Gedwongen door de financiële toestand voelde het college van VVD en LDIJ zich genoodzaakt te gaan bezuinigen op niet alleen de jeugdzorg, maar ook op de culturele sector, met name op Museum IJsselstein en het Fulco Theater. Nu, dat hebben we geweten. Niemand is blij met kortingen op zijn inkomen, maar zowel het museum als het theater kregen al niet zo veel subsidie. Beide instellingen hadden juist méér subsidie nodig. Een situatie die vraagt om tactisch opereren.

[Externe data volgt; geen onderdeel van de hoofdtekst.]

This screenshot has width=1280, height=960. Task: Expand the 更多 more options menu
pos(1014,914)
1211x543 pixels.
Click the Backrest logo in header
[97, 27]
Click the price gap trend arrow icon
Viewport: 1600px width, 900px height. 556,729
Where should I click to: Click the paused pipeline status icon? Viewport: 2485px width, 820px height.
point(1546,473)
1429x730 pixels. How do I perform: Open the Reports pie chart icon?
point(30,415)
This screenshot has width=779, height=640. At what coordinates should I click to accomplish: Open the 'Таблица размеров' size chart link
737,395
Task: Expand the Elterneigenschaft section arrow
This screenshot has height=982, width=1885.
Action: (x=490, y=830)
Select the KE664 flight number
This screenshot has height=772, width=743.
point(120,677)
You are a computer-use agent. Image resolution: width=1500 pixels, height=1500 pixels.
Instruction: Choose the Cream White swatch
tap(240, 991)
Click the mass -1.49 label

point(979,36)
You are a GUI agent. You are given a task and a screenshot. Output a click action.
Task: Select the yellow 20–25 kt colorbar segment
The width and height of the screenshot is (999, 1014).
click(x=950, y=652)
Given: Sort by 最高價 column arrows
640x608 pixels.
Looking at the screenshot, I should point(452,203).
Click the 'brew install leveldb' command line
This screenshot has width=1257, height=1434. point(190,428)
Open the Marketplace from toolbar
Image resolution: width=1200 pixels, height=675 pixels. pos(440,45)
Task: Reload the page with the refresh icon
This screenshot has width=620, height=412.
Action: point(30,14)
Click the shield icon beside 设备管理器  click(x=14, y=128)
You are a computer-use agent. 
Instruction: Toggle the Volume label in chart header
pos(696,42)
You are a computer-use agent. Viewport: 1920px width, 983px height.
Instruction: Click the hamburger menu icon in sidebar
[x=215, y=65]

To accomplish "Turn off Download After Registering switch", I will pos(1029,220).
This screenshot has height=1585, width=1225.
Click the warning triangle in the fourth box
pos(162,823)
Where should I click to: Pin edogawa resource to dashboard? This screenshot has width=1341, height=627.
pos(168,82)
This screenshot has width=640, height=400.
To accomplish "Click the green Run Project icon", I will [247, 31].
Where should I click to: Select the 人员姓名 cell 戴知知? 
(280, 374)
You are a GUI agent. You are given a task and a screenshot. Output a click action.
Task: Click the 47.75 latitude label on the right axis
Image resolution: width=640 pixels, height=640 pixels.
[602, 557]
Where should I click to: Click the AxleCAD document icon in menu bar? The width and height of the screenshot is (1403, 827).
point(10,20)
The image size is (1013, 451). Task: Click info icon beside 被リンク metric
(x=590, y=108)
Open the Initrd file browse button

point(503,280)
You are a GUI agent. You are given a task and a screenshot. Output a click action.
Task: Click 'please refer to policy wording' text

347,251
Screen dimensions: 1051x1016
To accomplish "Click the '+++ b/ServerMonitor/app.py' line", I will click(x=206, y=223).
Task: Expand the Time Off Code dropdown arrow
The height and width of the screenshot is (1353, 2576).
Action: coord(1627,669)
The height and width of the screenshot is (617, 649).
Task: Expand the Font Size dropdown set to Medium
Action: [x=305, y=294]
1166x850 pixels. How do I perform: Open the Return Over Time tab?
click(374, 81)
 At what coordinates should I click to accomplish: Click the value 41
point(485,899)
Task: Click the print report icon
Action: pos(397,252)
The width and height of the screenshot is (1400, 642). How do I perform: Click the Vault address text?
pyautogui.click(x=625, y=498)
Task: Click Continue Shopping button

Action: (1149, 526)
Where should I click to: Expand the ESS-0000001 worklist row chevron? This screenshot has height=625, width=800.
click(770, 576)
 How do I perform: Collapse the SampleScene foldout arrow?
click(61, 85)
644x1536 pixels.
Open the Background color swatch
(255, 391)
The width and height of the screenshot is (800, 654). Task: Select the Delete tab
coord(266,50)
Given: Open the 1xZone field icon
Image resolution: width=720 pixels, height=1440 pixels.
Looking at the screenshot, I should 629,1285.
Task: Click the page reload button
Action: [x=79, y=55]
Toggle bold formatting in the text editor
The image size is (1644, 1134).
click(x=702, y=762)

De aanpak van het college is echter dramatisch geweest. Voor het museum is het uiteindelijk goed gekomen. Maar de transformatie van het Fulco is op een nogal onnette manier verlopen. Daar heeft zowel het college als de nieuwe raad van toezicht zijn deel in gehad. De hele gang van zaken was voor ons reden een motie van treurnis in te dienen.
Dat was nog mild, vind ik. Voor mij is het duidelijk dat de combinatie LDIJ-VVD eens maar nooit meer moet zijn. Het is te hopen dat er na de verkiezingen van 2022 een wat linkser college komt, zodat de mens, en niet de economie centraal komt de staan.